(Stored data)
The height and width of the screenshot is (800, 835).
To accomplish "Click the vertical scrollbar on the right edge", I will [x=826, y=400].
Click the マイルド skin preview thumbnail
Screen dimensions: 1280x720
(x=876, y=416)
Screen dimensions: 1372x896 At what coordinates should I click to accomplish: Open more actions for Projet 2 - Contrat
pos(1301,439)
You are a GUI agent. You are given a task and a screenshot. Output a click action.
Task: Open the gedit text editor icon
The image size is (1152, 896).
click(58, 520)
...
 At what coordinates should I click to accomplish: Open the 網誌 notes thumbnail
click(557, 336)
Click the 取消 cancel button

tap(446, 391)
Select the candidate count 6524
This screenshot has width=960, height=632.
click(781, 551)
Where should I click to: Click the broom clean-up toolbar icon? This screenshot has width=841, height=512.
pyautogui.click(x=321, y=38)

▶ WORK TO BE COMPLETED: Copy the lines above exactly, beginning at the line that has "Screen dimensions: 1280x720" and stopping after the line that has "You are a GUI", and omit the rest.

▶ SOLUTION FOR THIS PROBLEM:
Screen dimensions: 1280x720
(x=876, y=416)
Screen dimensions: 1372x896 At what coordinates should I click to accomplish: Open more actions for Projet 2 - Contrat
pos(1301,439)
You are a GUI agent. You are given a task and a screenshot. Output a click action.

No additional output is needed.